Estate alle Trash Islands

25 milioni di tonnellate di plastica mondiale nel mare ogni anno, e l’allarme di Goletta Verde per i litorali italiani


(Images from: blogeko.iljournal.it)

Di Elisa Navarra

Il vento spettina la chioma del mare i cui boccoli si disfano sulla spiaggia. Come reti gettate e poi ritirate, le onde perdono al rientro frammenti della copiosa pesca: schegge di conchiglie, gusci di ricci, in cima cocci aguzzi di bottiglia. Tra i granchi che fanno a gara rincorrendo la risacca anche un tappo di birra zoppica verso il mare; nuove risposte alla crisi ambientale? A quanto pare l’Heineken sembra aver avuto successo tra i paguri senza tetto…

L‘inquinamento marittimo è senz’altro una delle questioni più allarmanti e sottovalutate nel nostro paese. Il recente allarme lanciato da Goletta Verde (la campagna di Legambiente sulla salute delle acque italiane) parla chiaro: due infrazioni ogni km di costa e quasi la metà dei 266 campioni analizzati saturo di cariche batteriche. È sola una riconferma delle condanne che l’Italia riceve a tre anni a questa parte dall’Unione Europea; è la ribellione spontanea del mare agli scarichi non depurati, alla pesca di frodo, allo scorretto smaltimento degli olii esausti.

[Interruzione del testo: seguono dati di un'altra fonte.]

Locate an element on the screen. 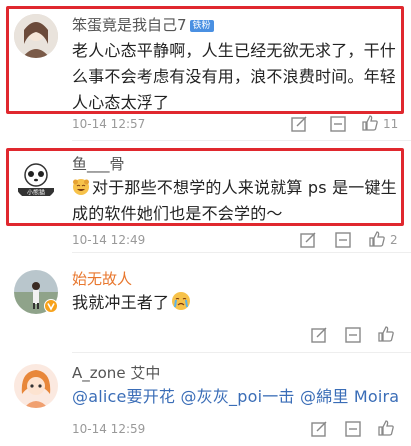 The width and height of the screenshot is (411, 446). username: 笨蛋竟是我自己7 铁粉 is located at coordinates (143, 25).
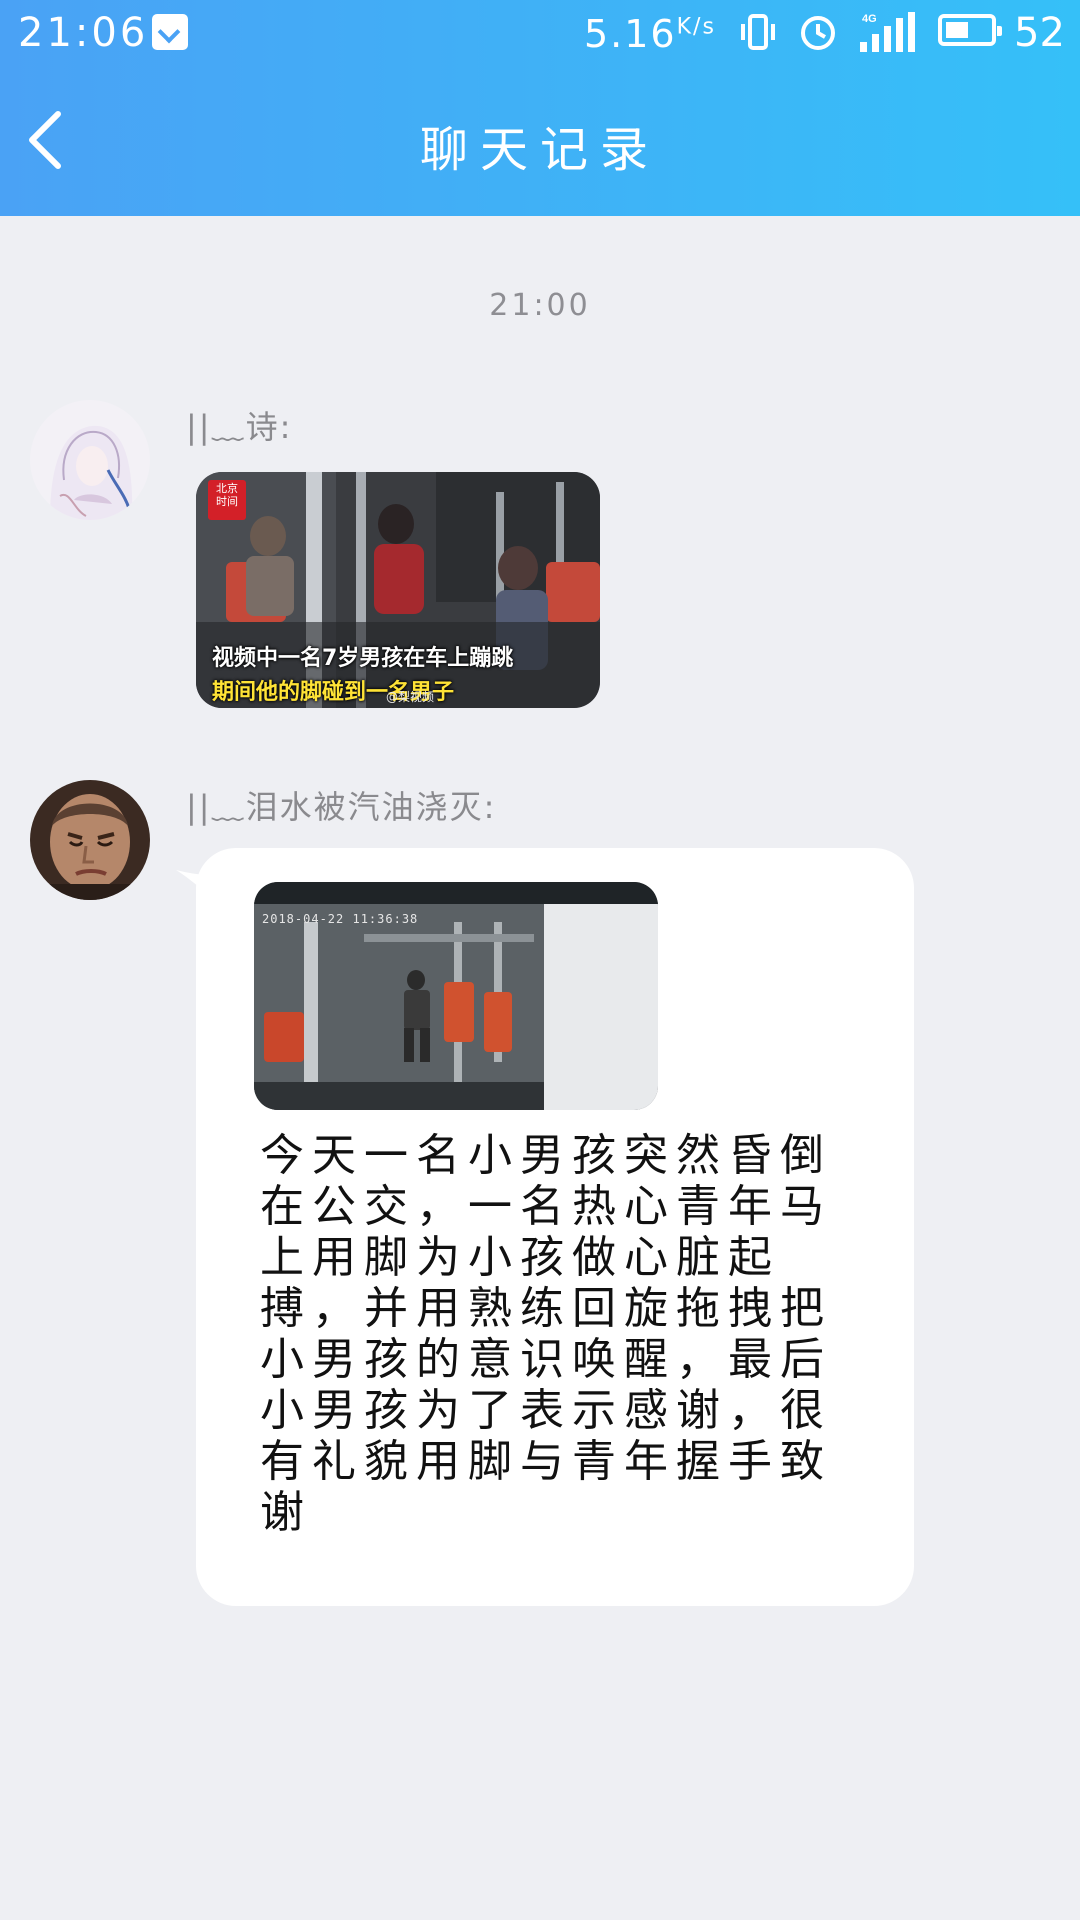 Image resolution: width=1080 pixels, height=1920 pixels. Describe the element at coordinates (957, 30) in the screenshot. I see `battery-fill` at that location.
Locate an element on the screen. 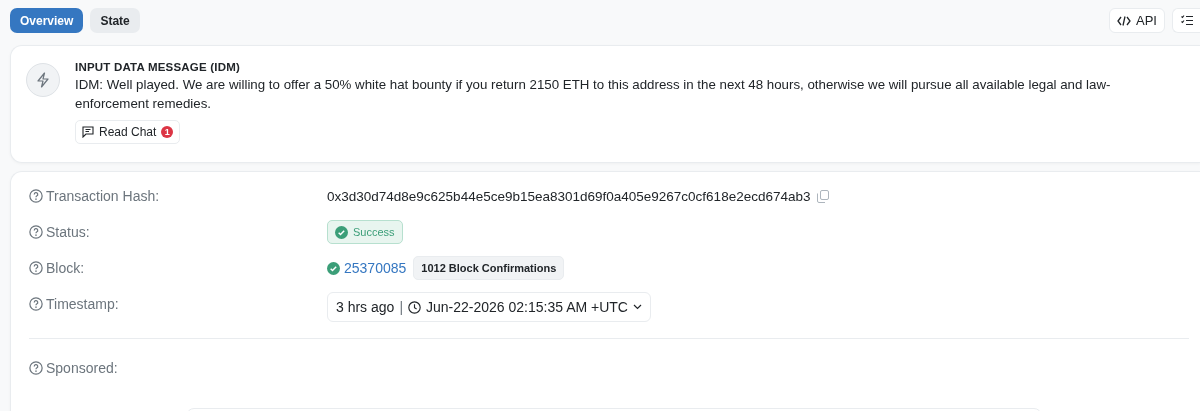 This screenshot has width=1200, height=411. unread-count-badge: 1 is located at coordinates (168, 132).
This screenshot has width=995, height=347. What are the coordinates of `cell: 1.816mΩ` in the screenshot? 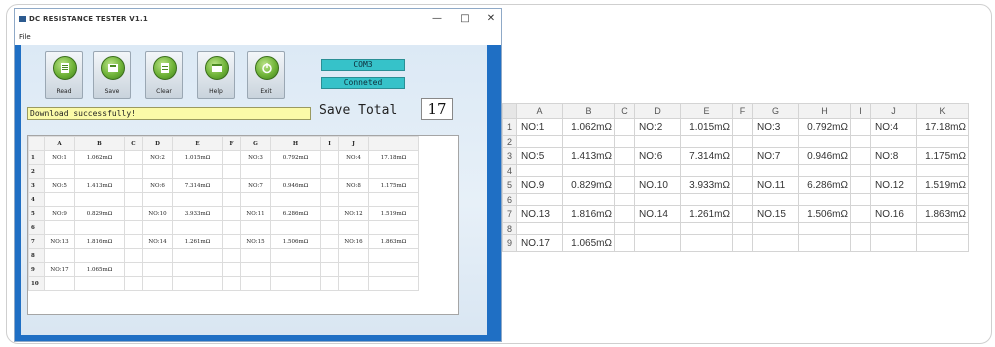 It's located at (588, 214).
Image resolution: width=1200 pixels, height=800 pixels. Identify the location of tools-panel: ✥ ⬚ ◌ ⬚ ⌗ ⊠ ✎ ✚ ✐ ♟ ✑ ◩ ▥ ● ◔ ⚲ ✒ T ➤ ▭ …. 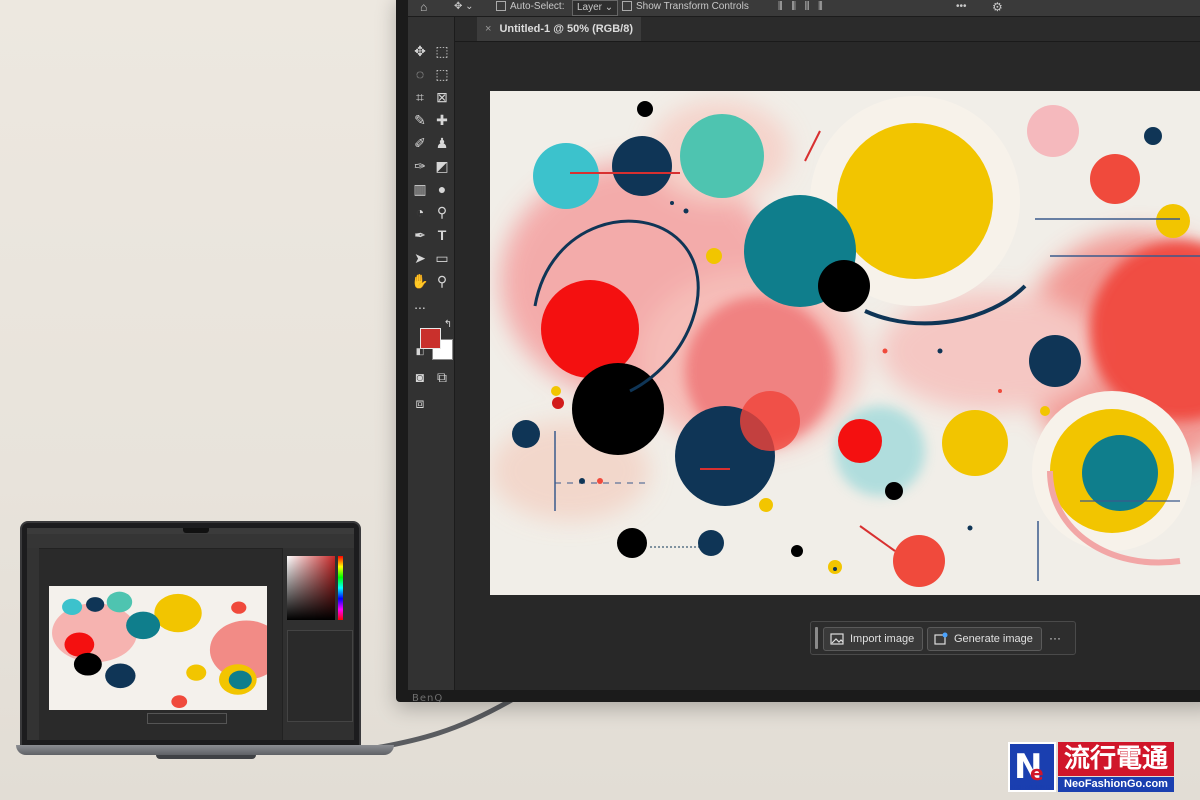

Ma i litorali italiani non sono i soli ad essere colpiti dal virus dell’industrializzazione: dei 260 milioni di tonnellate di plastica prodotti ogni anno nel mondo circa il 10% finisce in mare, ad incrementare il paesaggio lunare di polistirolo galleggiante. Basti pensare alle celebri 7 isole di plastica, scoperte negli anni ’60 e sparse tra Pacifico Atlantico e Oceano Indiano. Meta turistica molto gettonata tra i sacchi di plastica di tutto il mondo, hanno visto di recente accrescere il loro business grazie al successo avuto tra i tappi ed i colli di bottiglia, che sono soliti soggiornarvi fino a 1000 anni.

Permanenza un po’ eccessiva forse, tale da suscitare in Giappone una proposta di smaltimento. È un diciannovenne a lanciare il progetto “Ocean Clean up“, che sarà installato al largo dell’isola Tsushima nel 2016. Nato con l’obiettivo di ripulire la Great Pacific Garbage Patch (la maggiore isola di plastica situata tra Hawaii e California), consta di una barriera galleggiante che convoglierebbe i rifiuti in un compattatore ad energia solare sfruttando le correnti marittime.

Sarà forse la giusta occasione per frenare l’avanzata di quella che è stata dichiarata il più importante fenomeno di globalizzazione? Le intenzioni sembrano concrete, ma si sa, tra il dire e il fare, c’è di mezzo un mare…di plastica.